Data for this exercise section start
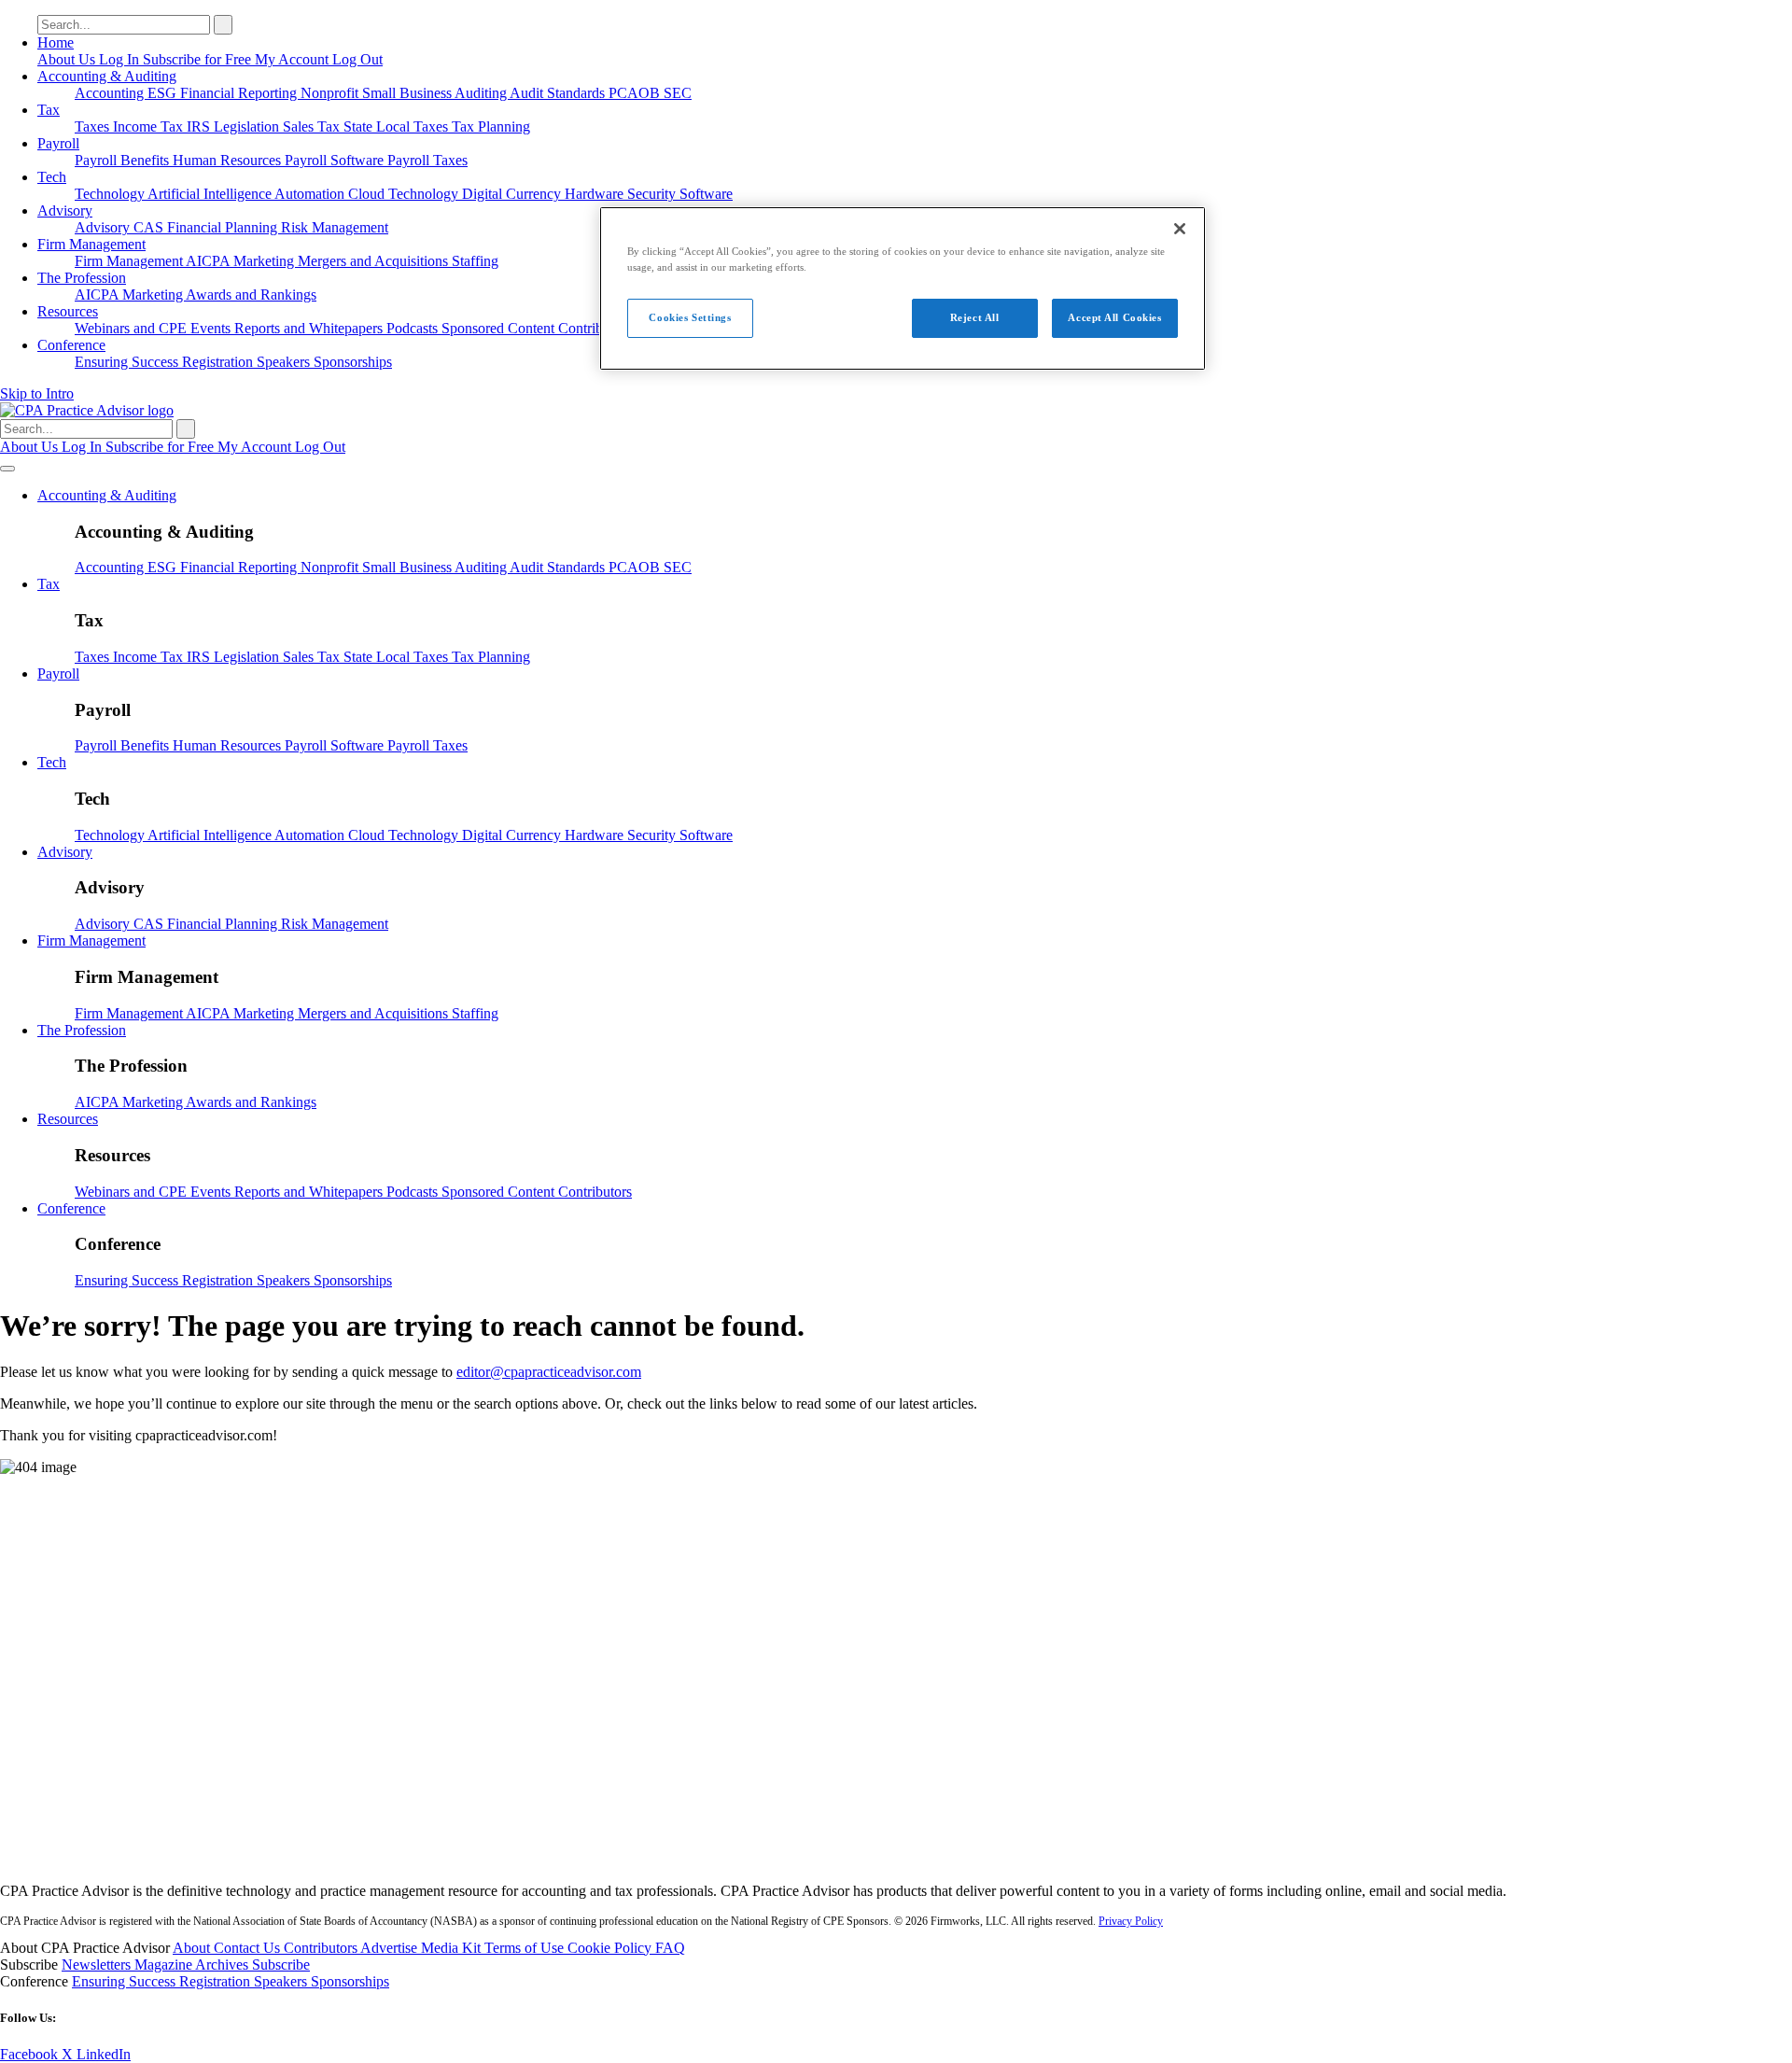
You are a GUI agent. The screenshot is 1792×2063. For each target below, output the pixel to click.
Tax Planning (491, 126)
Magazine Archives (193, 1964)
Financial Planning (224, 227)
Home (55, 42)
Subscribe (281, 1964)
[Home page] (87, 410)
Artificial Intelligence (210, 194)
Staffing (475, 261)
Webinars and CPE (132, 328)
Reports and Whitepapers (310, 328)
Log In (121, 59)
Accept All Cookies (1114, 317)
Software (706, 194)
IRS (200, 126)
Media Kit (452, 1948)
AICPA (209, 261)
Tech (51, 177)
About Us (68, 59)
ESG (163, 93)
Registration (219, 362)
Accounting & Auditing (106, 76)
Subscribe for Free (199, 59)
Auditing (482, 93)
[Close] (1179, 228)
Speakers (285, 362)
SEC (678, 93)
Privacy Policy (1131, 1921)
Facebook (31, 2054)
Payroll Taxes (427, 160)
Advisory (64, 210)
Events (212, 328)
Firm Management (91, 244)
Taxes (94, 126)
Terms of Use (525, 1948)
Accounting (111, 93)
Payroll (58, 143)
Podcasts (413, 328)
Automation (311, 194)
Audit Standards (559, 93)
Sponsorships (353, 362)
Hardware (596, 194)
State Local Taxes (397, 126)
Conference (71, 345)
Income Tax (150, 126)
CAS (150, 227)
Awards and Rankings (251, 294)
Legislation (248, 126)
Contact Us (249, 1948)
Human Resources (229, 160)
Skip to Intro (37, 393)
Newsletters (98, 1964)
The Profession (81, 278)
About (193, 1948)
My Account (293, 59)
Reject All (975, 317)
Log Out (357, 59)
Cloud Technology (405, 194)
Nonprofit (331, 93)
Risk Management (334, 227)
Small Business (408, 93)
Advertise (390, 1948)
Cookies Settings (690, 317)
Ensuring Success (128, 362)
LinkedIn (104, 2054)
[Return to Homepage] (896, 1859)
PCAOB (636, 93)
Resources (67, 311)
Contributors (595, 328)
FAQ (670, 1948)
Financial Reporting (240, 93)
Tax (48, 110)
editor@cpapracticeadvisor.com (548, 1372)
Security (653, 194)
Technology (111, 194)
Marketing (265, 261)
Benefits (146, 160)
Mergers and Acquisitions (375, 261)
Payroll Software (336, 160)
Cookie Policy (611, 1948)
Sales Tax (313, 126)
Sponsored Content (499, 328)
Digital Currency (513, 194)
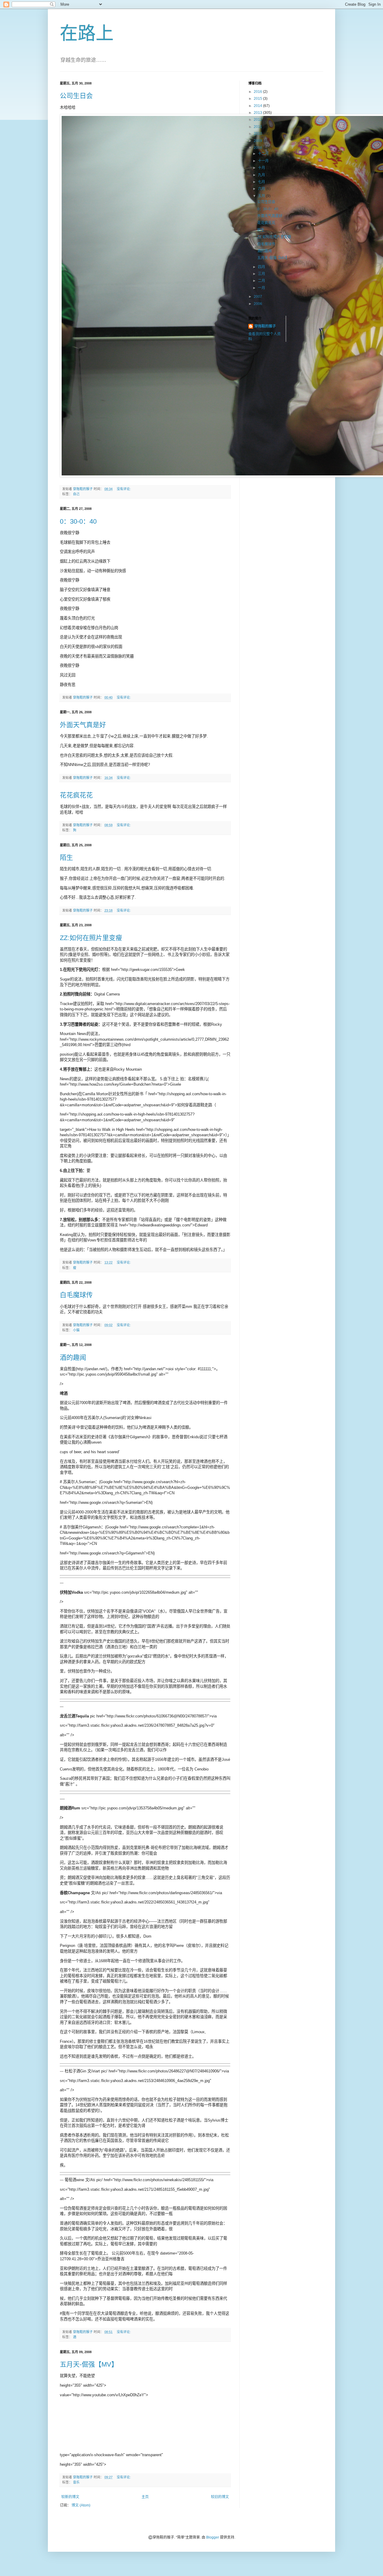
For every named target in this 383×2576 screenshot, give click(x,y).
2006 (258, 304)
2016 (258, 92)
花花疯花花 (76, 795)
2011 (258, 127)
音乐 (76, 2482)
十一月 (264, 161)
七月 (262, 182)
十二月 (264, 154)
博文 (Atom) (81, 2505)
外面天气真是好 (83, 725)
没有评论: (124, 489)
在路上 (87, 33)
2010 (258, 134)
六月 (262, 189)
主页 (145, 2497)
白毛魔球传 (76, 1295)
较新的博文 (70, 2497)
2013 (258, 113)
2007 (258, 296)
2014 (258, 106)
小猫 (76, 1330)
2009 (258, 141)
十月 (262, 168)
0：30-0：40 (78, 521)
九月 (262, 175)
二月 (262, 281)
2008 (258, 148)
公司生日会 (76, 95)
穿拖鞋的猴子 (265, 326)
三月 (262, 274)
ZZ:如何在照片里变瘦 (91, 938)
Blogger (212, 2537)
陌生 (66, 857)
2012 (258, 119)
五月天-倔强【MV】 (89, 2364)
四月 (262, 267)
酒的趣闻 (73, 1357)
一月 (262, 288)
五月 (262, 196)
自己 (76, 494)
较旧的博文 (220, 2497)
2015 (258, 98)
Data for this exercise section end
§ Exercise aim
What is needed is each line from the records with the word "target" in it.

§ Result of the task
You are a GUI agent. The screenshot is 1792×2063. For each target below, output the pixel to click.
For every named target in this 383×2576 screenshot, give click(x,y).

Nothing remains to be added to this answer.